Le second pilier qui maintient l’économie française est l’Europe. Les États européens restent les premiers clients de la France. La centralisation française est compensée par le marché libre de l’Union européenne : l’Europe limite la tendance française à tout réglementer et tout nationaliser. La Banque centrale européenne a mis un terme à la longue histoire d’amour entre la France et l’inflation. Si l’Euro semble fragile, le Franc était un fléau, menant, à travers l’inflation, à la déstabilisation répétée de la société.

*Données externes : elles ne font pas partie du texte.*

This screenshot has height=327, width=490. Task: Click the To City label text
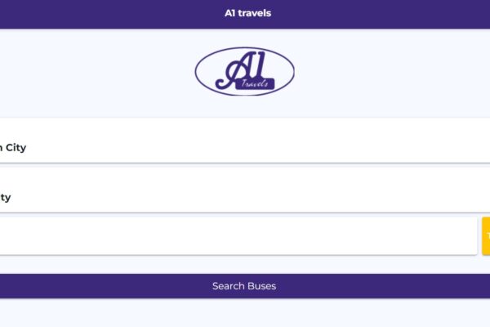pyautogui.click(x=6, y=198)

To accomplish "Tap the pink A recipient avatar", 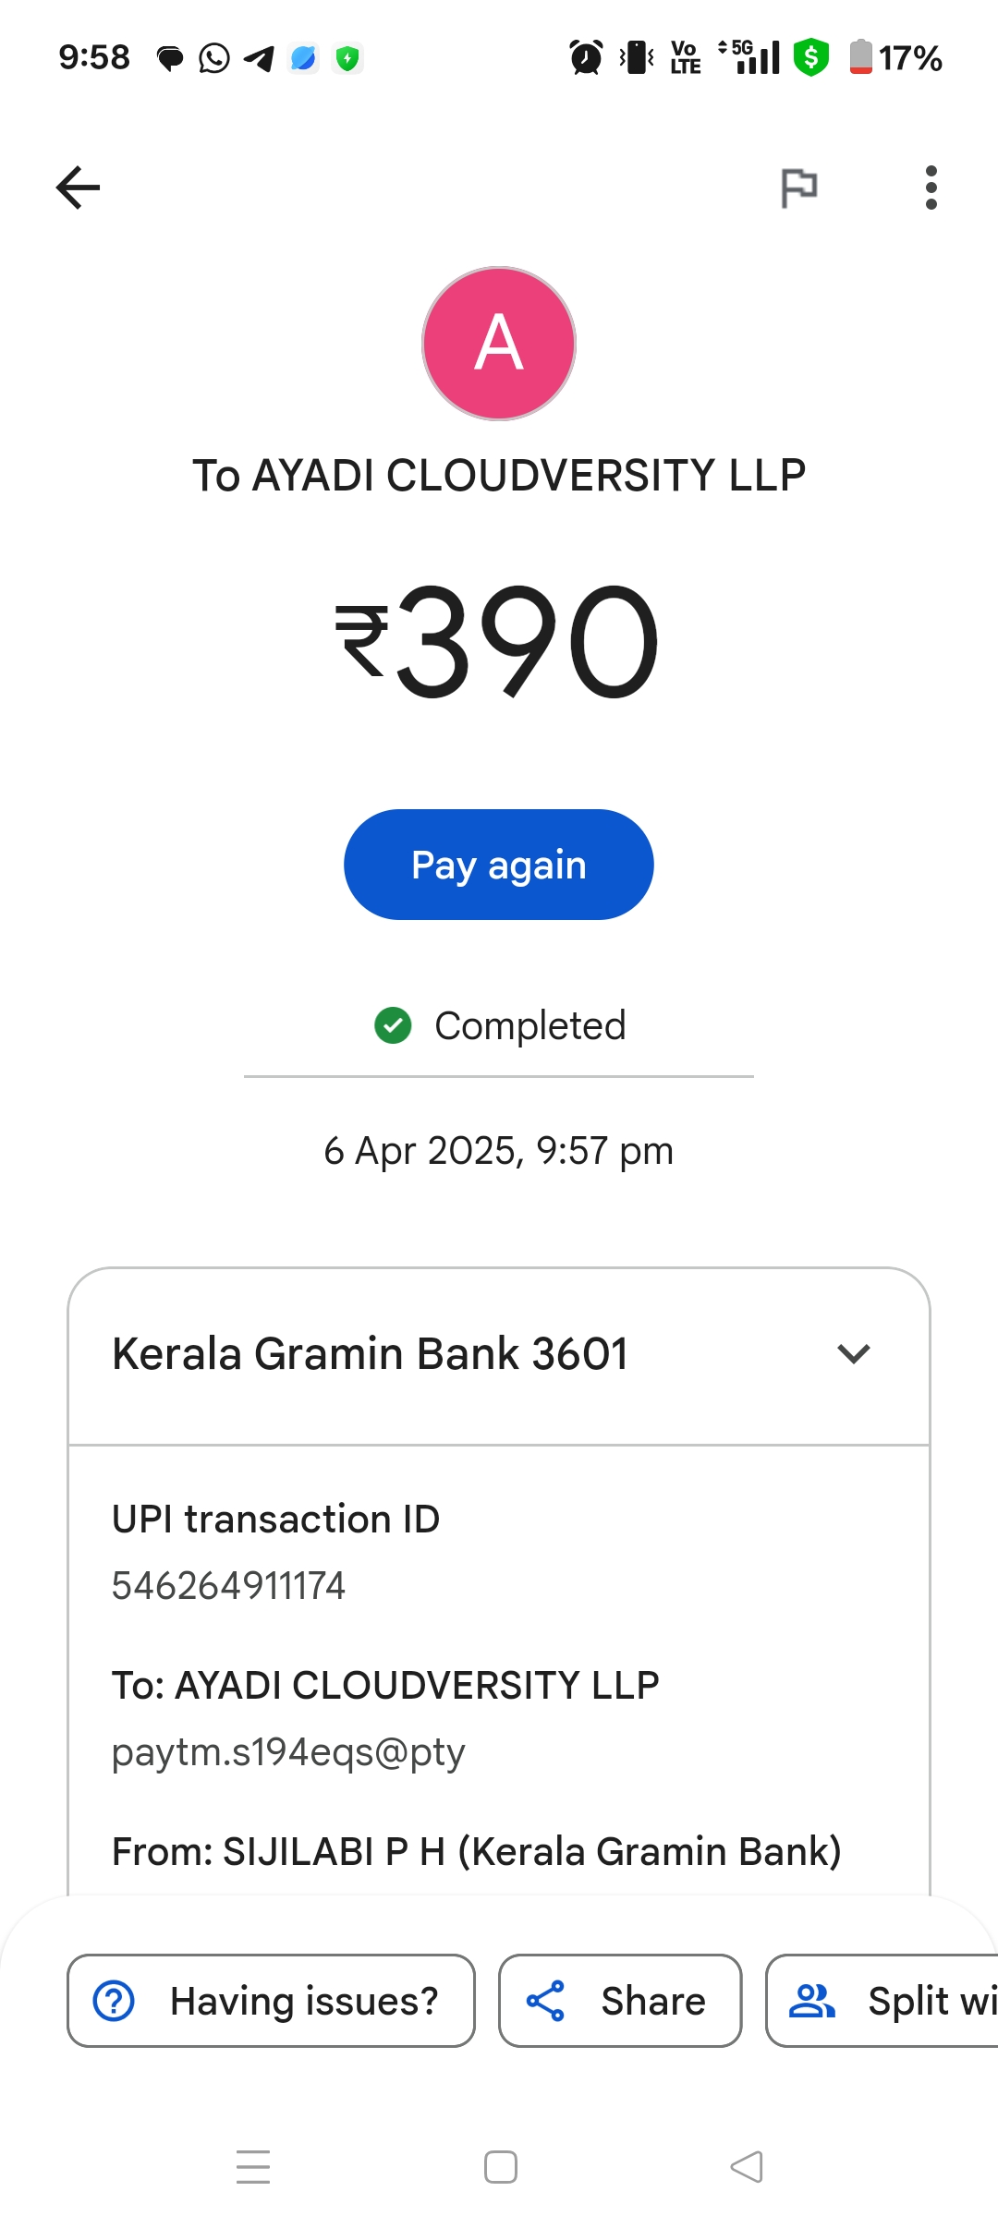I will pos(499,344).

Depuis une quarantaine d’années, l’Europe et les entreprises françaises internationales ont donc permis de sauver la France du naufrage. Mais ces bouées de sauvetage ne suffisent plus pour nous maintenir à flot : nous coulons. Le processus est probablement trop lent pour susciter un véritable sentiment d’urgence. Il est vrai que l’on parle de réformes, mais aucun leader politique et peu de commentateurs n’osent être précis sur le contenu de ces réformes. En un mot, la France aurait besoin d’une « destruction créatrice », le mot de Joseph Schumpeter (en 1940 quand il enseignait à Harvard) pour décrire le capitalisme en action. Manuel Valls ne va pas dans ce sens. Si le gouvernement était vraiment sérieux, il prendrait deux décisions radicales : abolir les 35 heures et autoriser l’exploitation du gaz de schiste, abondant. Ces deux verrous sont des freins à la croissance et des tabous politiques. Hélas ! Manuel Valls répète qu’il ne brisera pas ces idoles, mais se consacre à des « réformes », aussi insignifiantes que le nombre des régions. Il ne faut pas uniquement rejeter la faute sur sa lâcheté politique : il paraît impossible d’être élu en France avec un programme fondé sur le libre marché, quand un tiers de la population vit d’un emploi dans le secteur public ou de l’aide publique.

Voici pourquoi, pour la première fois dans l’histoire de France, des jeunes entrepreneurs quittent en masse leur pays pour commencer une nouvelle vie ailleurs : le Royaume-Uni, les États-Unis, le Canada, l’Allemagne et la Chine étant leurs destinations de choix. Un tel exil volontaire est sans précédent. On estime à trois millions le nombre de citoyens français, la plupart jeunes et actifs, ayant choisi de rester français mais pas en France. Ils rentreront chez eux pour les vacances, rendre visite à leurs vieux parents ou pour leur retraite. Le futur de l’économie française pourrait bien se trouver hors de France.